:: Dataset content

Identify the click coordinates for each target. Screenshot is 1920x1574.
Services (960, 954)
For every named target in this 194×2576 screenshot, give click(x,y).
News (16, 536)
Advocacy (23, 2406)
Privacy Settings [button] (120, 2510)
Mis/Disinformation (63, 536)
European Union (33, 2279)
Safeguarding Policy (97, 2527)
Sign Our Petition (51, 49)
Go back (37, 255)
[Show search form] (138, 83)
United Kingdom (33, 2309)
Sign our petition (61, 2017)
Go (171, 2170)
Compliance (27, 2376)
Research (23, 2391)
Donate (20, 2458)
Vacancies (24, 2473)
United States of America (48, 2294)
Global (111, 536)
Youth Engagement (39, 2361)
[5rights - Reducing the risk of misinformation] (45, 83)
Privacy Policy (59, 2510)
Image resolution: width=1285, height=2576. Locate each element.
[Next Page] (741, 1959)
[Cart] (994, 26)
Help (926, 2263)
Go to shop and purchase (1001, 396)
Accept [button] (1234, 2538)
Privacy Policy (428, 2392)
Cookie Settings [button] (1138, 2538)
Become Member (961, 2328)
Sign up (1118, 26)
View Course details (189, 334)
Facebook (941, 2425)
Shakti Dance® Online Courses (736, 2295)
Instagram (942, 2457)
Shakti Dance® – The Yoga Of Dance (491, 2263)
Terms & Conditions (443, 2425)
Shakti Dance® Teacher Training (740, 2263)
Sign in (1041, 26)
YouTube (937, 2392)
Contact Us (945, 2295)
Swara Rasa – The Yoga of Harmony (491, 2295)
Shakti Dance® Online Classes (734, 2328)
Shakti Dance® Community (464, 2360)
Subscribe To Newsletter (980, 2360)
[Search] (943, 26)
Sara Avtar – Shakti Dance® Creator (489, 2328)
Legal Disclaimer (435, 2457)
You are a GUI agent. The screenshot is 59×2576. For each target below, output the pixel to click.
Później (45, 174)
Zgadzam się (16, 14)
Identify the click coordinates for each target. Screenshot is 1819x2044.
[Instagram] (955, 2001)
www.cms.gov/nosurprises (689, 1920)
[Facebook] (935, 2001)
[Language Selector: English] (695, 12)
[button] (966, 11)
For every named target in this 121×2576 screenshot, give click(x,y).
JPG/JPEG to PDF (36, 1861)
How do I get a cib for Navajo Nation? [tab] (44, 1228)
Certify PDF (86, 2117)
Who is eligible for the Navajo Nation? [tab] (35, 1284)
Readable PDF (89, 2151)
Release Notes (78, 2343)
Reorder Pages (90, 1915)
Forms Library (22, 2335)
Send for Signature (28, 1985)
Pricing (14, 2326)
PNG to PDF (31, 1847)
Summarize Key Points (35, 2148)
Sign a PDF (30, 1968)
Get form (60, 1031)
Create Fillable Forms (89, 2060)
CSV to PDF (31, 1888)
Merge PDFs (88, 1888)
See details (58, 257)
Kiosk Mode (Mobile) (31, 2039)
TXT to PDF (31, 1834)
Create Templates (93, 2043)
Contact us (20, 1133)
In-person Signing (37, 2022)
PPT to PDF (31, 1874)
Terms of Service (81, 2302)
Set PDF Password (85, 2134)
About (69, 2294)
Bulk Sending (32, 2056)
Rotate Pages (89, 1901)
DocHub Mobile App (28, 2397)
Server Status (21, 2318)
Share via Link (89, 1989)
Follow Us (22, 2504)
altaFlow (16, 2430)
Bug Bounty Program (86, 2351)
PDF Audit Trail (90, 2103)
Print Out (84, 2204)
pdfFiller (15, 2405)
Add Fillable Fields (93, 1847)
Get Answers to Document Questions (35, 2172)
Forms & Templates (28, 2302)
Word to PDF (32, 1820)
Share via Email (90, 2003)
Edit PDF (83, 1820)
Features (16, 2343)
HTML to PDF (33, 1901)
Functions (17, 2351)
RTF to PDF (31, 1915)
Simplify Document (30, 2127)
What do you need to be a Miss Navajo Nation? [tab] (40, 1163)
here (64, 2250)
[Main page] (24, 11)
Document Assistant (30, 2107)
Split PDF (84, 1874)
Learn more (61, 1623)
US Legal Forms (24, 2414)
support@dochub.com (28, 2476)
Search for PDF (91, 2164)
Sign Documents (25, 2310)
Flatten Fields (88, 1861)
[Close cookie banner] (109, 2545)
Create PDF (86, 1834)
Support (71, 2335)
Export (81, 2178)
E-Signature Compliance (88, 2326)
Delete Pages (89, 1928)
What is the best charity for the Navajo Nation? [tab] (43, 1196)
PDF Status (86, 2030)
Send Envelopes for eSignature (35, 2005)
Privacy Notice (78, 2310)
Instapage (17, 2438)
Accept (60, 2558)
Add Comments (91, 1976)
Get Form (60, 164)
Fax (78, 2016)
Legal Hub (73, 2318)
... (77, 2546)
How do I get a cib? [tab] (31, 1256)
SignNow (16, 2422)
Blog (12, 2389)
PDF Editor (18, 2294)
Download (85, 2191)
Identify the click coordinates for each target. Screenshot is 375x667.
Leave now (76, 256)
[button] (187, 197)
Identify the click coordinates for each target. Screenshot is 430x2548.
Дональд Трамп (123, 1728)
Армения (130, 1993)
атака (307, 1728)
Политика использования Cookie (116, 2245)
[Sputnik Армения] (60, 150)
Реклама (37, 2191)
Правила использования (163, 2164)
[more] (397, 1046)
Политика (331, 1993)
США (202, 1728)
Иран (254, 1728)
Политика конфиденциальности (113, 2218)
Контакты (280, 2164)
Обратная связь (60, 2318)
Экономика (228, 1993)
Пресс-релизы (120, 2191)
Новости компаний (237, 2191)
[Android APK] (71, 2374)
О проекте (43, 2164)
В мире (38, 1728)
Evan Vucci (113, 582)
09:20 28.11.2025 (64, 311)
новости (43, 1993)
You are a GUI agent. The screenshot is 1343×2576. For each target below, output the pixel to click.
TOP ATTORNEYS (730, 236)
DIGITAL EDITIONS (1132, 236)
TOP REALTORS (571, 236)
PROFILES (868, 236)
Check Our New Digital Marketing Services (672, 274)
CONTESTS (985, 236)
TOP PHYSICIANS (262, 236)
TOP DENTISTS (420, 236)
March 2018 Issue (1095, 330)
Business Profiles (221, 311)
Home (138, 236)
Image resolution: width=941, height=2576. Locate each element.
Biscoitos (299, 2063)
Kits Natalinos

::::

Exercise description → Among the records, find every line with the word "Mobile" and copy it.

Solution for this exercise →
Kiosk Mode (Mobile) (31, 2039)
DocHub Mobile App (28, 2397)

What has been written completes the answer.